Kate Brennan opened her passport and studied the photo for long seconds before passing it across the table.
"I've aged," she said, looking up ruefully. "All this has aged me."
I needed to see her passport because I needed to see her real name. "Kate Brennan" is a pseudonym. It's the name under which she wrote her memoir and one of several names she goes by. The reason for such complicated secrecy is at the heart of her new book, "In His Sights," her account of 14 years of being stalked by a former lover.
For safety reasons, and legal ones -- the stalking has lessened (but not stopped), and the man in question has never been charged -- Brennan and her publisher are protecting her identity and his. She traveled from elsewhere to talk with me, but agreeing to the terms of an interview was complicated. Not only can I not reveal her name, but I cannot describe her physically nor say where she lives. Nor will Brennan confirm the city or state where the book is set.

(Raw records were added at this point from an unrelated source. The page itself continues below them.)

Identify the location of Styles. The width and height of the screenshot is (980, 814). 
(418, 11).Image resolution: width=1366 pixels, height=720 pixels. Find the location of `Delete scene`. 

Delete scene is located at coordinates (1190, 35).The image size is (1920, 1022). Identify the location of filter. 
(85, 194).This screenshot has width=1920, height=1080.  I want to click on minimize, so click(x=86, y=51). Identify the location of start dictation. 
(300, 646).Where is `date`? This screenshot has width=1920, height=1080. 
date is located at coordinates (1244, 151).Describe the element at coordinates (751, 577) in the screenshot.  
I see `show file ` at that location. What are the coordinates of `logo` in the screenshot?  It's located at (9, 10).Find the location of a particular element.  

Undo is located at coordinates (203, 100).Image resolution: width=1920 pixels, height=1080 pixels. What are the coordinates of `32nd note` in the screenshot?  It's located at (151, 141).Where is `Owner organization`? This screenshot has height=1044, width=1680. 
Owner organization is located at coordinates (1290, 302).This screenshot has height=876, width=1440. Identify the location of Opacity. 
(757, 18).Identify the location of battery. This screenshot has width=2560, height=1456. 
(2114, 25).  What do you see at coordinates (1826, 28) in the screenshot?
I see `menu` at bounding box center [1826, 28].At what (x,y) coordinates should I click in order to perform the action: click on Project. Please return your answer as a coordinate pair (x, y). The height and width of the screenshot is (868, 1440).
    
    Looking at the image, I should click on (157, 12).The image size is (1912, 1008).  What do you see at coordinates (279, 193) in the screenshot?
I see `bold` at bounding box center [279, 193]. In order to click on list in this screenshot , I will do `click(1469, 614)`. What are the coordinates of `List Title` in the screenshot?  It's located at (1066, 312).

I can tell you where I think it's set, though; I think it is set here. As described in her book, the events unfold in the Midwest, in a big city with cold, snowy winters and many lakes, at a place where "the Mississippi River flows west to east, like a snake whose lazy midsection rested before dropping south."
And that is what gives the book, for me, an extra jolt.
Seduction, then fear
The book is told in two parts. The first half is about the romance between Brennan and the man she calls Paul.